The four-part series will showcase effective risk communication strategies and how they have been tailored to the needs of diverse communities. Presentations will also highlight first-hand experiences designing risk communication messages and campaigns, evaluating impact, and adapting communication strategies for different populations. The webinar series builds on an SRP workshop held in June 2021.

The first session focuses on designing and tailoring messages to better communicate risks to vulnerable communities. Presenters will include how they have worked with communities and other stakeholders to develop targeted messages and create effective communication tools.

Maida Galvez, M.D., and Joseph Wilson, M.H.S., of the Icahn School of Medicine at Mount Sinai, will share foundational principles of messaging development routinely used by the Region 2 Pediatric Environmental Health Specialty Unit, New York State Children's Environmental Health Center, and the Mount Sinai NIEHS Community Engagement Core. They will discuss case examples that highlight partnered messaging development featuring the Prescription for Prevention Program and other examples of environmental public health messaging which were enhanced by inclusion of diverse perspectives.

### [Check your understanding]
1. Print the webinar announcement, starting with "The four-part series" and going on through "in June 2021.".
2. Answer these questions from the webinar announcement:
(a) How many parts does the series have?
(b) In what month and year was the SRP workshop held?
(c) At which institution are Maida Galvez and Joseph Wilson based?
3. Decide whether each statement agrees with the webinar announcement, and support each answer with the words that settle it:
(a) The first session focuses on evaluating the impact of communication campaigns.
(b) The case examples will feature the Prescription for Prevention Program.
(c) The webinar series builds on an SRP workshop.
The listing is separate material and has no connection to the webinar announcement.

### [Provided data]

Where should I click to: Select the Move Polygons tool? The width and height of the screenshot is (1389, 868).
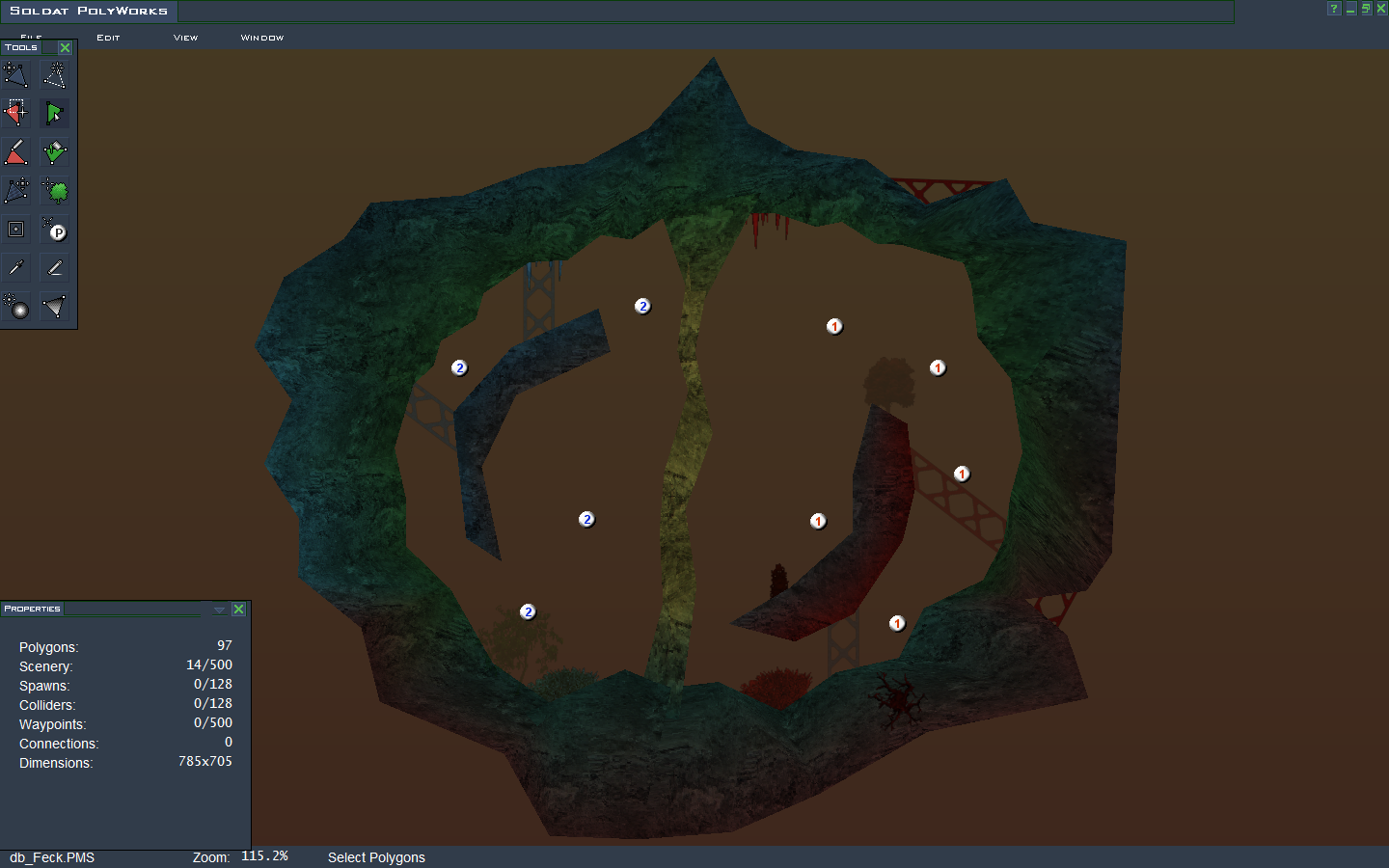tap(16, 75)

### [Answers given]
1.
The four-part series will showcase effective risk communication strategies and how they have been tailored to the needs of diverse communities. Presentations will also highlight first-hand experiences designing risk communication messages and campaigns, evaluating impact, and adapting communication strategies for different populations. The webinar series builds on an SRP workshop held in June 2021.

2.
(a) Four.
(b) June 2021.
(c) The Icahn School of Medicine at Mount Sinai.

3.
(a) No: "The first session focuses on designing and tailoring messages to better communicate risks to vulnerable communities."
(b) Yes: "partnered messaging development featuring the Prescription for Prevention Program"
(c) Yes: "The webinar series builds on an SRP workshop held in June 2021."